[Exercise description] Write out every line of the material below, changing nothing.

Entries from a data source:
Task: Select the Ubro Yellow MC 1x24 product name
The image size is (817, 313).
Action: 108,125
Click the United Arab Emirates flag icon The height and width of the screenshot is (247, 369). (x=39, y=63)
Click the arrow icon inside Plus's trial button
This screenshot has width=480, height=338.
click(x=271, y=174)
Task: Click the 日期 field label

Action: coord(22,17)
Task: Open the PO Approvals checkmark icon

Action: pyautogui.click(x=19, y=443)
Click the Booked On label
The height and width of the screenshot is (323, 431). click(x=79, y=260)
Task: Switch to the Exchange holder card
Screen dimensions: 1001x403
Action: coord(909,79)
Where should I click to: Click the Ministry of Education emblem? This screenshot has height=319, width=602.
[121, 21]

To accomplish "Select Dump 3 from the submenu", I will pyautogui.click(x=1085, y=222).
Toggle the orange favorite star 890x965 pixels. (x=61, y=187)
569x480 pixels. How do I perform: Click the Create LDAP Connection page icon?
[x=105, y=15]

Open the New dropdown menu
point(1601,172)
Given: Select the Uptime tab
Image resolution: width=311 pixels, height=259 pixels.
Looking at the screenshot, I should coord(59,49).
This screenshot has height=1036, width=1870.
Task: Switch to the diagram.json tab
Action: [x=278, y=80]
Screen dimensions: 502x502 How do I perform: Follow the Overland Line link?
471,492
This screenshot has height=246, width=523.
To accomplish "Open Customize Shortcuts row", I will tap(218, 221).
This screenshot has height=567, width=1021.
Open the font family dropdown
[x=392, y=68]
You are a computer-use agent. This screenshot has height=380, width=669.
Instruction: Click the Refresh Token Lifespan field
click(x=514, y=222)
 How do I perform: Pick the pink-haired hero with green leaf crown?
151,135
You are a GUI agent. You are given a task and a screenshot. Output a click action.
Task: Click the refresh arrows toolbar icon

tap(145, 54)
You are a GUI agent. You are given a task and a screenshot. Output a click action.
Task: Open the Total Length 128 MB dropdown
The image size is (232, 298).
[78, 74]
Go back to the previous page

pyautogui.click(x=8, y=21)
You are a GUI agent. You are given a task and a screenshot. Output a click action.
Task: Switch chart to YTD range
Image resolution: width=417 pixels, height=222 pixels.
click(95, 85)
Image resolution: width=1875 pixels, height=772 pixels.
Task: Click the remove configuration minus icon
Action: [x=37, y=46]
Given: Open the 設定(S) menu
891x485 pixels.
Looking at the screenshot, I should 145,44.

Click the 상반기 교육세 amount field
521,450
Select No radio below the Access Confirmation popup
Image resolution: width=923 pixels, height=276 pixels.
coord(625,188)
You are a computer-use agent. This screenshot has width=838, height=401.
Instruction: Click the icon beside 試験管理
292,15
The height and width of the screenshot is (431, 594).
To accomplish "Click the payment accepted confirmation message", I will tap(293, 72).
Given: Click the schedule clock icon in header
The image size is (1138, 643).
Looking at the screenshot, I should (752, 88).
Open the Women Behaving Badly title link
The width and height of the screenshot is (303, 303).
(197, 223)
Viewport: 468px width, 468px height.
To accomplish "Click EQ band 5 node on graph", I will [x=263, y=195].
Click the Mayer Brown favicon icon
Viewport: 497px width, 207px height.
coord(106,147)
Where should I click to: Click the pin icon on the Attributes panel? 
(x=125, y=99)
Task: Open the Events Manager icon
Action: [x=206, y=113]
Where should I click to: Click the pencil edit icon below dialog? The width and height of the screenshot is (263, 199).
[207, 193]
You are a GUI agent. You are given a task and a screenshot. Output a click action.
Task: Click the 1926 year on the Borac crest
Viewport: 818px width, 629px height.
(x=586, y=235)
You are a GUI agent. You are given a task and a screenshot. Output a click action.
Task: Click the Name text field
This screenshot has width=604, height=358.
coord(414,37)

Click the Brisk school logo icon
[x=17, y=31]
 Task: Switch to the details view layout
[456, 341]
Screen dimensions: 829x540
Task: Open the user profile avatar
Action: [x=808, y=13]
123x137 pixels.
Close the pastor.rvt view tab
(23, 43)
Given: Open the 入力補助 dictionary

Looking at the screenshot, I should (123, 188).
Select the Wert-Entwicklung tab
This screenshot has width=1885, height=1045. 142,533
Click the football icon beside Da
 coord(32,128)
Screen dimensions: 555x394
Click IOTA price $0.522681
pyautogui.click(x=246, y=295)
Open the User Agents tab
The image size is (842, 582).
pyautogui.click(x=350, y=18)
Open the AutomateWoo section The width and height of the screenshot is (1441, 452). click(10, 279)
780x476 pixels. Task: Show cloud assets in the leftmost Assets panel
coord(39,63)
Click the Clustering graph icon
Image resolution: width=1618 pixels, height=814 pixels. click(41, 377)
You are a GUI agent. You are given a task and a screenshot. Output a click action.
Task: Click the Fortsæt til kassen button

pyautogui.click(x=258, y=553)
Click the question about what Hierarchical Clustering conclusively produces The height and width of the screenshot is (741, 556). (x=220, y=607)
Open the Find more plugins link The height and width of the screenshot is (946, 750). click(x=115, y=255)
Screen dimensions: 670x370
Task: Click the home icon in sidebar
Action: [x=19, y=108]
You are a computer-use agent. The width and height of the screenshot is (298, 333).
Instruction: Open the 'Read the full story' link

[Exercise solution]
Task: Select the Ubro Yellow MC 1x24 product name
The image size is (817, 313).
Action: 108,125
Click the United Arab Emirates flag icon The height and width of the screenshot is (247, 369). (x=39, y=63)
Click the arrow icon inside Plus's trial button
This screenshot has width=480, height=338.
click(x=271, y=174)
Task: Click the 日期 field label

Action: coord(22,17)
Task: Open the PO Approvals checkmark icon

Action: pyautogui.click(x=19, y=443)
Click the Booked On label
The height and width of the screenshot is (323, 431). click(x=79, y=260)
Task: Switch to the Exchange holder card
Screen dimensions: 1001x403
Action: coord(909,79)
Where should I click to: Click the Ministry of Education emblem? This screenshot has height=319, width=602.
[121, 21]

To accomplish "Select Dump 3 from the submenu", I will pyautogui.click(x=1085, y=222).
Toggle the orange favorite star 890x965 pixels. (x=61, y=187)
569x480 pixels. How do I perform: Click the Create LDAP Connection page icon?
[x=105, y=15]

Open the New dropdown menu
point(1601,172)
Given: Select the Uptime tab
Image resolution: width=311 pixels, height=259 pixels.
Looking at the screenshot, I should coord(59,49).
This screenshot has height=1036, width=1870.
Task: Switch to the diagram.json tab
Action: [x=278, y=80]
Screen dimensions: 502x502 How do I perform: Follow the Overland Line link?
471,492
This screenshot has height=246, width=523.
To accomplish "Open Customize Shortcuts row", I will tap(218, 221).
This screenshot has height=567, width=1021.
Open the font family dropdown
[x=392, y=68]
You are a computer-use agent. This screenshot has height=380, width=669.
Instruction: Click the Refresh Token Lifespan field
click(x=514, y=222)
 How do I perform: Pick the pink-haired hero with green leaf crown?
151,135
You are a GUI agent. You are given a task and a screenshot. Output a click action.
Task: Click the refresh arrows toolbar icon

tap(145, 54)
You are a GUI agent. You are given a task and a screenshot. Output a click action.
Task: Open the Total Length 128 MB dropdown
The image size is (232, 298).
[78, 74]
Go back to the previous page

pyautogui.click(x=8, y=21)
You are a GUI agent. You are given a task and a screenshot. Output a click action.
Task: Switch chart to YTD range
Image resolution: width=417 pixels, height=222 pixels.
click(95, 85)
Image resolution: width=1875 pixels, height=772 pixels.
Task: Click the remove configuration minus icon
Action: [x=37, y=46]
Given: Open the 設定(S) menu
891x485 pixels.
Looking at the screenshot, I should 145,44.

Click the 상반기 교육세 amount field
521,450
Select No radio below the Access Confirmation popup
Image resolution: width=923 pixels, height=276 pixels.
coord(625,188)
You are a computer-use agent. This screenshot has width=838, height=401.
Instruction: Click the icon beside 試験管理
292,15
The height and width of the screenshot is (431, 594).
To accomplish "Click the payment accepted confirmation message", I will tap(293, 72).
Given: Click the schedule clock icon in header
The image size is (1138, 643).
Looking at the screenshot, I should (752, 88).
Open the Women Behaving Badly title link
The width and height of the screenshot is (303, 303).
(197, 223)
Viewport: 468px width, 468px height.
To accomplish "Click EQ band 5 node on graph", I will [x=263, y=195].
Click the Mayer Brown favicon icon
Viewport: 497px width, 207px height.
coord(106,147)
Where should I click to: Click the pin icon on the Attributes panel? 
(x=125, y=99)
Task: Open the Events Manager icon
Action: [x=206, y=113]
Where should I click to: Click the pencil edit icon below dialog? The width and height of the screenshot is (263, 199).
[207, 193]
You are a GUI agent. You are given a task and a screenshot. Output a click action.
Task: Click the 1926 year on the Borac crest
Viewport: 818px width, 629px height.
(x=586, y=235)
You are a GUI agent. You are given a task and a screenshot. Output a click action.
Task: Click the Name text field
This screenshot has width=604, height=358.
coord(414,37)

Click the Brisk school logo icon
[x=17, y=31]
 Task: Switch to the details view layout
[456, 341]
Screen dimensions: 829x540
Task: Open the user profile avatar
Action: [x=808, y=13]
123x137 pixels.
Close the pastor.rvt view tab
(23, 43)
Given: Open the 入力補助 dictionary

Looking at the screenshot, I should (123, 188).
Select the Wert-Entwicklung tab
This screenshot has width=1885, height=1045. 142,533
Click the football icon beside Da
 coord(32,128)
Screen dimensions: 555x394
Click IOTA price $0.522681
pyautogui.click(x=246, y=295)
Open the User Agents tab
The image size is (842, 582).
pyautogui.click(x=350, y=18)
Open the AutomateWoo section The width and height of the screenshot is (1441, 452). click(10, 279)
780x476 pixels. Task: Show cloud assets in the leftmost Assets panel
coord(39,63)
Click the Clustering graph icon
Image resolution: width=1618 pixels, height=814 pixels. click(41, 377)
You are a GUI agent. You are given a task and a screenshot. Output a click action.
Task: Click the Fortsæt til kassen button

pyautogui.click(x=258, y=553)
Click the question about what Hierarchical Clustering conclusively produces The height and width of the screenshot is (741, 556). (x=220, y=607)
Open the Find more plugins link The height and width of the screenshot is (946, 750). click(x=115, y=255)
Screen dimensions: 670x370
Task: Click the home icon in sidebar
Action: [x=19, y=108]
You are a computer-use agent. The width and height of the screenshot is (298, 333).
Instruction: Open the 'Read the full story' link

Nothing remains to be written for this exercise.